(Dataset entries)
◇ ◇ ◇ ◇
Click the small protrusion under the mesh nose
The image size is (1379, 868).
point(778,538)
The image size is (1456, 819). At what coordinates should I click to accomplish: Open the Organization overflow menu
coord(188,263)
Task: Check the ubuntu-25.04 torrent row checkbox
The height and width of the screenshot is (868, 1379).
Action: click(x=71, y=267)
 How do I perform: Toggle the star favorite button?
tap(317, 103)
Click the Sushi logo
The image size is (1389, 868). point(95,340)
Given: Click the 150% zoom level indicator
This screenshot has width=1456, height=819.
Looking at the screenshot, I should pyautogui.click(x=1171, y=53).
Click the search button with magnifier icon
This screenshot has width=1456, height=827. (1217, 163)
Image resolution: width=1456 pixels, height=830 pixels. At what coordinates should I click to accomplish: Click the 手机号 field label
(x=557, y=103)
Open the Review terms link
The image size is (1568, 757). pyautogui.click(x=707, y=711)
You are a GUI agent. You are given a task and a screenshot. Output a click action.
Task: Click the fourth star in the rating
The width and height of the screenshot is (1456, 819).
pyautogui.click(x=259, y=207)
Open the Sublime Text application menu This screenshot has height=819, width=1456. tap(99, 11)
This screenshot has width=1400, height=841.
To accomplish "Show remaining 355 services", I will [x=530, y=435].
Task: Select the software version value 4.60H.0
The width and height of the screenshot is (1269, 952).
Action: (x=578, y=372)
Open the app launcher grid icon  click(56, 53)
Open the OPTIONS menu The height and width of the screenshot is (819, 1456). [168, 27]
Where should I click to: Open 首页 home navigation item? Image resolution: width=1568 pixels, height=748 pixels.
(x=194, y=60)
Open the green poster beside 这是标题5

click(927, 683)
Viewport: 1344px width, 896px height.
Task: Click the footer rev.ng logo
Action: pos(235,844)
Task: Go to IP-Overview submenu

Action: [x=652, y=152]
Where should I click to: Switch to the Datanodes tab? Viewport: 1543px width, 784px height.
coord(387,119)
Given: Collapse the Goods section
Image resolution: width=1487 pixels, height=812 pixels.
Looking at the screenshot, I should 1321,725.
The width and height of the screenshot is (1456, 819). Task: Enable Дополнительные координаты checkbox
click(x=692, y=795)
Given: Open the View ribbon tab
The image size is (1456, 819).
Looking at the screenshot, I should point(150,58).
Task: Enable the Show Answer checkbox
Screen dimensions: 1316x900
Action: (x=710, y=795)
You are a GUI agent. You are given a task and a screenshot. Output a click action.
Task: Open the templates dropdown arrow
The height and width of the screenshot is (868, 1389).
◇ ◇ ◇ ◇
YOUR ASSIGNMENT: The answer must consist of each line from the entries that contains the string "Show".

EXERCISE RESULT:
To accomplish "Show remaining 355 services", I will [x=530, y=435].
Task: Enable the Show Answer checkbox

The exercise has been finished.